V2 AWS cluster performance expectations?

Given how early we are in the product cycle for v2, is it a fair question to ask about performance expectations of XTDB in the cloud (AWS)?

I’m experimenting with the AWS cluster I stood up and seeding it with the test data we use locally for dev/test – about 1,000 member profiles.

Pushing 1,000 profiles, one at a time, into a local Docker XTDB instance takes about 8-9 seconds.

Pushing 1,000 profiles, one at a time, into XTDB @ AWS takes about 3 minutes.

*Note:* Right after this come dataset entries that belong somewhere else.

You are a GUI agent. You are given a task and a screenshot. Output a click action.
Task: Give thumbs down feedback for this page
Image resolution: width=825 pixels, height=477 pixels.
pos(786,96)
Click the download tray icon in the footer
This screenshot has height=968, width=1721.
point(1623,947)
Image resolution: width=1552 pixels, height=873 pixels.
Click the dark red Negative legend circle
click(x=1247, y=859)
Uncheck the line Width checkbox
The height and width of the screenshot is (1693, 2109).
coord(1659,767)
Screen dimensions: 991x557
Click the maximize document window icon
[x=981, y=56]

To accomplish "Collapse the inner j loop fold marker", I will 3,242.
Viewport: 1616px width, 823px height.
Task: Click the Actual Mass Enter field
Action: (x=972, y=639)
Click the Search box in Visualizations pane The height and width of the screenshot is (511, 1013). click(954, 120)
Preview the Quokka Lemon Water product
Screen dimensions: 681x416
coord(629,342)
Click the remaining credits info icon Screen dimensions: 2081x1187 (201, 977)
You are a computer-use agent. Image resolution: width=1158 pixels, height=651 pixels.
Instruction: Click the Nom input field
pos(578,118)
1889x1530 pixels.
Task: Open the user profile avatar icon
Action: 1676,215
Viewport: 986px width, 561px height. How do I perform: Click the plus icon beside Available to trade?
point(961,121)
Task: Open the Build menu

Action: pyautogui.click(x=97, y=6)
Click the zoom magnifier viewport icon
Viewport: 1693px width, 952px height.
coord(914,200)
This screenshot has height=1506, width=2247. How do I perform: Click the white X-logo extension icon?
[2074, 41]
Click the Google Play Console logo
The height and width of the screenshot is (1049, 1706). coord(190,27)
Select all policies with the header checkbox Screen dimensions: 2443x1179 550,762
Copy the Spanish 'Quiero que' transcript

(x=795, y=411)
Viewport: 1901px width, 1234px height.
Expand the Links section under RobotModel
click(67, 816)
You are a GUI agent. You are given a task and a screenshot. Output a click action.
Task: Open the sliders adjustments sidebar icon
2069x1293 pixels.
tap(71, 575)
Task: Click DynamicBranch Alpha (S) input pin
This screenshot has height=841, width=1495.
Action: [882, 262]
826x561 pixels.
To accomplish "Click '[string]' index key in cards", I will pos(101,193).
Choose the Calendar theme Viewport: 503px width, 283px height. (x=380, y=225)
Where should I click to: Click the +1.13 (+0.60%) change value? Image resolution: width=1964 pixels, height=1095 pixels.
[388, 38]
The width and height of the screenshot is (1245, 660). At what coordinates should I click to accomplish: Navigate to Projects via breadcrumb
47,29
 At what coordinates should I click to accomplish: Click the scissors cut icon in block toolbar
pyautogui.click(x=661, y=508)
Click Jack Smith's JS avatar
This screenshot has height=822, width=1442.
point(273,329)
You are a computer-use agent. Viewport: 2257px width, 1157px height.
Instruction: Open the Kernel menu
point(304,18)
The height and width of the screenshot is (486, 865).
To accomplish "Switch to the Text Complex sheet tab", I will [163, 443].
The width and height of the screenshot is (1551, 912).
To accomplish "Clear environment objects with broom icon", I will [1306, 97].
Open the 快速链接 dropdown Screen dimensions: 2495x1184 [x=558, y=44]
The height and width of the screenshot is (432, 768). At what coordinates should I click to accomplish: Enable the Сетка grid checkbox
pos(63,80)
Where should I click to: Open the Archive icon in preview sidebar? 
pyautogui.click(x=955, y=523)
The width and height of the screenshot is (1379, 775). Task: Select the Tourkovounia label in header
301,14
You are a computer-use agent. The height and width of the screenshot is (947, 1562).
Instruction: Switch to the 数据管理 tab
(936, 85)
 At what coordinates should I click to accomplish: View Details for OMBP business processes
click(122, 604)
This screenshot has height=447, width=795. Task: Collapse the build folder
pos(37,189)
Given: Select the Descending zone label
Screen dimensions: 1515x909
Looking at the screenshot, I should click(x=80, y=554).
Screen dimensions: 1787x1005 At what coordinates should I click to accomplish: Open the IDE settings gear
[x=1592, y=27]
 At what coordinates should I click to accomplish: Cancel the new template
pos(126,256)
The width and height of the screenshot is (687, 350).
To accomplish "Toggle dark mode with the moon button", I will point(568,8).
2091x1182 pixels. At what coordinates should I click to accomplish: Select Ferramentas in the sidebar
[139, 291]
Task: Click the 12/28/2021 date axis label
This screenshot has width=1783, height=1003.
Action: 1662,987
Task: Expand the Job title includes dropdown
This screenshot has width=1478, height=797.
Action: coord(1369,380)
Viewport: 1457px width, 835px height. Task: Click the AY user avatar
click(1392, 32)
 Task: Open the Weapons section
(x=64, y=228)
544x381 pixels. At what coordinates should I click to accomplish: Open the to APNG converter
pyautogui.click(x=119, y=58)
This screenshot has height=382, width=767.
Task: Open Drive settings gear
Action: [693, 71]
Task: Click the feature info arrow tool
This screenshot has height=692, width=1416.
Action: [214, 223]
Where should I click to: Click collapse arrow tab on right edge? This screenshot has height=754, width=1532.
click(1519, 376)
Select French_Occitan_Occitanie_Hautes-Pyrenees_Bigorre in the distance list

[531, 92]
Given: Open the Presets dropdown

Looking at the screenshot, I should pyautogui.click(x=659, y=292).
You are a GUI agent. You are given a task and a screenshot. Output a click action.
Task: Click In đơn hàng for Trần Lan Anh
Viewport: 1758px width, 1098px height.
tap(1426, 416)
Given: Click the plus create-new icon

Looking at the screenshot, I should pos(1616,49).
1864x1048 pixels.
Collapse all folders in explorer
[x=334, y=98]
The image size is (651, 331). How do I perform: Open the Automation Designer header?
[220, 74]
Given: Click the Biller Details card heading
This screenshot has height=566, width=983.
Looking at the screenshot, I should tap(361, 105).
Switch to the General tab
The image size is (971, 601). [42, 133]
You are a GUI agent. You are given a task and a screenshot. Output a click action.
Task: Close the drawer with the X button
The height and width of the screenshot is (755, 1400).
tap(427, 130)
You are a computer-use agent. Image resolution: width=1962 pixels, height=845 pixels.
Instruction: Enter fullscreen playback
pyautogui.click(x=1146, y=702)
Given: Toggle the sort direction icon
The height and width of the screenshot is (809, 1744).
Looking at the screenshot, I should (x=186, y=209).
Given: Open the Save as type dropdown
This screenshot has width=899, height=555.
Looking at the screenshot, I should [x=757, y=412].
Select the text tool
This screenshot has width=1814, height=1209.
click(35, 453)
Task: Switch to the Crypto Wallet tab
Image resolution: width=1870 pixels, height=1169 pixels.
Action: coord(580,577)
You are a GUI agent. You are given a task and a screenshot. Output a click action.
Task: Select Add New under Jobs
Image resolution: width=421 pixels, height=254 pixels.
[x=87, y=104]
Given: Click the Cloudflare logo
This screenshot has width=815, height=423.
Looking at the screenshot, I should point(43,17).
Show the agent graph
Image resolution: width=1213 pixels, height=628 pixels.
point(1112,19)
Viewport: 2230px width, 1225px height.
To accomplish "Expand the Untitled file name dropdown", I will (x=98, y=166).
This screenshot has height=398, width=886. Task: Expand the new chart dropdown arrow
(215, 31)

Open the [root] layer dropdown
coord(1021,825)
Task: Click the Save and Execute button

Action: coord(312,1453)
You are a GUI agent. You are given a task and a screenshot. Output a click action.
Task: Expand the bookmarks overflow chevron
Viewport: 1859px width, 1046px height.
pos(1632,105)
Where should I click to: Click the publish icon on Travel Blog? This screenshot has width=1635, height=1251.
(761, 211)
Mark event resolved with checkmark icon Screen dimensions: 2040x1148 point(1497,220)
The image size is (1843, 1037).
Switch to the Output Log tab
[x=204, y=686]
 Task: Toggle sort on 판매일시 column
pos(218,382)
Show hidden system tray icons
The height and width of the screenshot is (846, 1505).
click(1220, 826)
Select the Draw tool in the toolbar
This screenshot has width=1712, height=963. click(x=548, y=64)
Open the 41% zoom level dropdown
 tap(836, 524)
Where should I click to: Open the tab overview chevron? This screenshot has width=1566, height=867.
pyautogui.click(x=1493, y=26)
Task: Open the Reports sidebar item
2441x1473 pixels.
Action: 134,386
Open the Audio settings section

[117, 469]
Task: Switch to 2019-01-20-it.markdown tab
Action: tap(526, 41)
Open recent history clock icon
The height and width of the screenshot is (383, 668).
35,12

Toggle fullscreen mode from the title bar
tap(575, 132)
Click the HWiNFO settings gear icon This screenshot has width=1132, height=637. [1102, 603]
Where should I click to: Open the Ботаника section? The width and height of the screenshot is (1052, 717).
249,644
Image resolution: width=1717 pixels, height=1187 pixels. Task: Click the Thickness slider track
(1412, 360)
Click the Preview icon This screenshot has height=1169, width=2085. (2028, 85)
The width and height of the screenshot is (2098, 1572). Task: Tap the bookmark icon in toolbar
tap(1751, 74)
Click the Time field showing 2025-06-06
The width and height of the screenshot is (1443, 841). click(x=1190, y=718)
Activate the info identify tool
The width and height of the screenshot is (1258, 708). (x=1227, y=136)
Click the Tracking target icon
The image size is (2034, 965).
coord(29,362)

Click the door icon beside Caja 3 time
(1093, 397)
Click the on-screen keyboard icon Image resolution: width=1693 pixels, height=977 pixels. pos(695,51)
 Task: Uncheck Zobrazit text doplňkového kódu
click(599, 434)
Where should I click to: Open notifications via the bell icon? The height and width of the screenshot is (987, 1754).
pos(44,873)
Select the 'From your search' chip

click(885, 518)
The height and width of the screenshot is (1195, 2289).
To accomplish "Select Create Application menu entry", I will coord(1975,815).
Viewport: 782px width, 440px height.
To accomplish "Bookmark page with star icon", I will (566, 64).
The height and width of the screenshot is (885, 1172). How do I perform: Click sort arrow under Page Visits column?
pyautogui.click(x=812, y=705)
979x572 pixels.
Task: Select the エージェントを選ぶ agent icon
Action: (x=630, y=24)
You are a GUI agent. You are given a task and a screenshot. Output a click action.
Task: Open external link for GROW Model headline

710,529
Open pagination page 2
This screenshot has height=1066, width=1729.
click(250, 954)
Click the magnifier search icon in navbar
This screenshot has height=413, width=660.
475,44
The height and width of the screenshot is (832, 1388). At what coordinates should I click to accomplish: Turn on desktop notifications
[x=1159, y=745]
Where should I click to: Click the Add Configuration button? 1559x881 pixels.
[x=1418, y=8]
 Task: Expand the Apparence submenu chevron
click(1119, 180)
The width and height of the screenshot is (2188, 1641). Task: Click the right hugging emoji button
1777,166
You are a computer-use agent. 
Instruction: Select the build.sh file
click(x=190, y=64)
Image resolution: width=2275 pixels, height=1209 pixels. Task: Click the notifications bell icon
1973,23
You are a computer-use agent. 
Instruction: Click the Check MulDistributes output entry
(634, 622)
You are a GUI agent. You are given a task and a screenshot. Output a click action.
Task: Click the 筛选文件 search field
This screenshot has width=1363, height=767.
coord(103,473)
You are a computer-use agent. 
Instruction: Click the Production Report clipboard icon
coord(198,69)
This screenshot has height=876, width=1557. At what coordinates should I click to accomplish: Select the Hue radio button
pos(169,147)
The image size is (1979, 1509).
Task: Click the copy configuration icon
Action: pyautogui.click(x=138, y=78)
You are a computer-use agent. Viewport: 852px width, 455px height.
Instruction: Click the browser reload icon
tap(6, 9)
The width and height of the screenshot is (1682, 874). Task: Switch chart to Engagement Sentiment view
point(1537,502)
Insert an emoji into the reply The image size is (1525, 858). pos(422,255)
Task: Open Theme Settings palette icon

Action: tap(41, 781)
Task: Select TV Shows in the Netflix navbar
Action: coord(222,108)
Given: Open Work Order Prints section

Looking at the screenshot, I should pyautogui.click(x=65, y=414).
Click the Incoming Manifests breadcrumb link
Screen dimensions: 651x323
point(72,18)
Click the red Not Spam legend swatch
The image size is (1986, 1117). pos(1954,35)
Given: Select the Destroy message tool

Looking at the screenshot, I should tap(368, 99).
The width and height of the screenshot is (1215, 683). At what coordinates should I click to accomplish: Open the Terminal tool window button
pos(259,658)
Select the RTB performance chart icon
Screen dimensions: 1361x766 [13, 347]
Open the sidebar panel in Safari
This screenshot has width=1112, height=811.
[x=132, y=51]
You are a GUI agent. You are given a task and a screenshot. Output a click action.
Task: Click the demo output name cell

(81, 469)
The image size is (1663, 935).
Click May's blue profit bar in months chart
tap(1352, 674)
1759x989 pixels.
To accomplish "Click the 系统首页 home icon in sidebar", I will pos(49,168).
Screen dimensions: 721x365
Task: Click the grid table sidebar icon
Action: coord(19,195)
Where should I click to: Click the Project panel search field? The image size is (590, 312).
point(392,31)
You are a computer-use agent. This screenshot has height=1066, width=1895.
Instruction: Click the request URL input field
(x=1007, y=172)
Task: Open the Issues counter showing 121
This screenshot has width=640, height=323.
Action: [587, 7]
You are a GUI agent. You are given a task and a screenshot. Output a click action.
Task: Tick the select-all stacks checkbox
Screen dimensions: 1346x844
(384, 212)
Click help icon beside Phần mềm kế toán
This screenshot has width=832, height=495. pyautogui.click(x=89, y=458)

Hey Sean - even if it’s not a fair question, it’s no doubt one many others will also ask :slightly_smiling_face:

Short answer is yes, it’s still very early in the product cycle - our aim with this initial early access release has very much been to get something out that’s performance enough for people to play with, and get a feeling for what it feels like to work with it.

That said:

  • We’ve certainly seen (much) faster than this in the past - we’ve been looking at a good multiple faster than XT1, especially on ingest - but we’ve not had a performance bash in a while, so could well be a regression.
  • Assuming you’re inserting with SQL, this currently involves taking a watermark of the database to run the SQL query. If you can, I’d try inserting with put operations instead - these don’t need to read the database at all, and hence are significantly quicker. (We plan to put in a fast-path for SQL insert which will do the same, as well as further optimising the snapshotting)
  • If you’re inserting one-at-a-time, are you waiting for the transaction to submit and be indexed before submitting the next one? If you need to do that, some degree of parallelism would likely help to offset the latency. (If you can fire and forget using the async variant, that should also improve matters.)
  • On Kafka, this will likely be worse, because we poll at 100ms intervals by default (IIRC) - ok for batches and parallel submission, but a fair amount of latency if you’re running in serial.
  • More generally, we’ve not optimised the OLTP side as much as the OLAP yet (which, again, is showing promising early results). Specifically, we haven’t paid as much attention to per-batch, per-tx or per-query overheads as we have to actually churning through the data, but with OLTP these form a much bigger proportion of the overall runtime - there’s quite a lot of low hanging fruit here.

tl;dr is that there’s still lots of room for improvement we’re aware of here, and probably even more opportunities that we’re not yet - but performance will be a large proportion of our work this year.

HTH :slightly_smiling_face:


I’ll wait for the fast-path insert to drop before I get too worried about performance – but I take it from that SQL update will also read the DB and then put the updated record? In which case, we probably want to try to keep the initial select data around and then do a put (or insert :slight_smile: ) directly instead of update – since we nearly always read first then update.

Nope. Just plain SQL insert and onto the next one.

We’re looking to substantially refactor a bunch of code around DB access so we’ll bear in mind that async put will be something look at.

Our current apps have pretty high write volume, so it sounds like we’ll really want to do as much of the writing to XTDB as possible in a separate thread pool?

We have a lot of refactoring to do in preparation for any real XTDB trial so this is all useful information to feed into that.